» **TO DO**
Every record must be written out once more, with nothing added or omitted.

Stored data:
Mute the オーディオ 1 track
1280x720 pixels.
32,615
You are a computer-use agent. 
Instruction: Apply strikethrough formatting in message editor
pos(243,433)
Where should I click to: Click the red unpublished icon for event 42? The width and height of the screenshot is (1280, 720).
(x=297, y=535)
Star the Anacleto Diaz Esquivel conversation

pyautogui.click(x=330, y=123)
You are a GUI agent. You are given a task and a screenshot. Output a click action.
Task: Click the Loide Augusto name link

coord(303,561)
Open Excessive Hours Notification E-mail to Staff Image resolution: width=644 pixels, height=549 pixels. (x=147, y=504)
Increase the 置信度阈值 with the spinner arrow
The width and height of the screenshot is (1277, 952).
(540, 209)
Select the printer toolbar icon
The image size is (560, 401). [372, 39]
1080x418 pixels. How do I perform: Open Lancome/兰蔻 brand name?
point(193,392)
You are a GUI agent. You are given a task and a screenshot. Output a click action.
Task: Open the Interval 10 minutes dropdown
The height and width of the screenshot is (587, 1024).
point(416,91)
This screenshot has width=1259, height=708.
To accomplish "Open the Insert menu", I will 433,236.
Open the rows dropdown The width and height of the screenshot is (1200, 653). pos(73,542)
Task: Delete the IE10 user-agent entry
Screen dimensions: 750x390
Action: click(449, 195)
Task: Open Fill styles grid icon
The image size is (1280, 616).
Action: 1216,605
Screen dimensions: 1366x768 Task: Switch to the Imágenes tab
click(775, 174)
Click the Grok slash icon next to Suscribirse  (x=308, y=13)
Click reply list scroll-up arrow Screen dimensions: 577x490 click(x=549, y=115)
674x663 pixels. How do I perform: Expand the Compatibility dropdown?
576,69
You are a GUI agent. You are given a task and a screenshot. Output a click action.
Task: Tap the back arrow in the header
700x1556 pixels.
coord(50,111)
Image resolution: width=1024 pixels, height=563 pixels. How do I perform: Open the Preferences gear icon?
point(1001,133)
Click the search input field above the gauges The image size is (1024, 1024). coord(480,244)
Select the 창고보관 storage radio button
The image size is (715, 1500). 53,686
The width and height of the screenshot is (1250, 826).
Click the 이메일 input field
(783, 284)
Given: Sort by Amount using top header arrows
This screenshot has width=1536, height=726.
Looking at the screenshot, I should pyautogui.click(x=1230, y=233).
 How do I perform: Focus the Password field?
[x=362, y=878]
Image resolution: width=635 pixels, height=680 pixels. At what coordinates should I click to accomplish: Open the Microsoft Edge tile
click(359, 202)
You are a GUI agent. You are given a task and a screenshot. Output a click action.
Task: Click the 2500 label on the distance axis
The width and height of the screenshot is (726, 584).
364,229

» **SOLUTION BELOW**
Mute the オーディオ 1 track
1280x720 pixels.
32,615
You are a computer-use agent. 
Instruction: Apply strikethrough formatting in message editor
pos(243,433)
Where should I click to: Click the red unpublished icon for event 42? The width and height of the screenshot is (1280, 720).
(x=297, y=535)
Star the Anacleto Diaz Esquivel conversation

pyautogui.click(x=330, y=123)
You are a GUI agent. You are given a task and a screenshot. Output a click action.
Task: Click the Loide Augusto name link

coord(303,561)
Open Excessive Hours Notification E-mail to Staff Image resolution: width=644 pixels, height=549 pixels. (x=147, y=504)
Increase the 置信度阈值 with the spinner arrow
The width and height of the screenshot is (1277, 952).
(540, 209)
Select the printer toolbar icon
The image size is (560, 401). [372, 39]
1080x418 pixels. How do I perform: Open Lancome/兰蔻 brand name?
point(193,392)
You are a GUI agent. You are given a task and a screenshot. Output a click action.
Task: Open the Interval 10 minutes dropdown
The height and width of the screenshot is (587, 1024).
point(416,91)
This screenshot has width=1259, height=708.
To accomplish "Open the Insert menu", I will 433,236.
Open the rows dropdown The width and height of the screenshot is (1200, 653). pos(73,542)
Task: Delete the IE10 user-agent entry
Screen dimensions: 750x390
Action: click(449, 195)
Task: Open Fill styles grid icon
The image size is (1280, 616).
Action: 1216,605
Screen dimensions: 1366x768 Task: Switch to the Imágenes tab
click(775, 174)
Click the Grok slash icon next to Suscribirse  (x=308, y=13)
Click reply list scroll-up arrow Screen dimensions: 577x490 click(x=549, y=115)
674x663 pixels. How do I perform: Expand the Compatibility dropdown?
576,69
You are a GUI agent. You are given a task and a screenshot. Output a click action.
Task: Tap the back arrow in the header
700x1556 pixels.
coord(50,111)
Image resolution: width=1024 pixels, height=563 pixels. How do I perform: Open the Preferences gear icon?
point(1001,133)
Click the search input field above the gauges The image size is (1024, 1024). coord(480,244)
Select the 창고보관 storage radio button
The image size is (715, 1500). 53,686
The width and height of the screenshot is (1250, 826).
Click the 이메일 input field
(783, 284)
Given: Sort by Amount using top header arrows
This screenshot has width=1536, height=726.
Looking at the screenshot, I should pyautogui.click(x=1230, y=233).
 How do I perform: Focus the Password field?
[x=362, y=878]
Image resolution: width=635 pixels, height=680 pixels. At what coordinates should I click to accomplish: Open the Microsoft Edge tile
click(359, 202)
You are a GUI agent. You are given a task and a screenshot. Output a click action.
Task: Click the 2500 label on the distance axis
The width and height of the screenshot is (726, 584).
364,229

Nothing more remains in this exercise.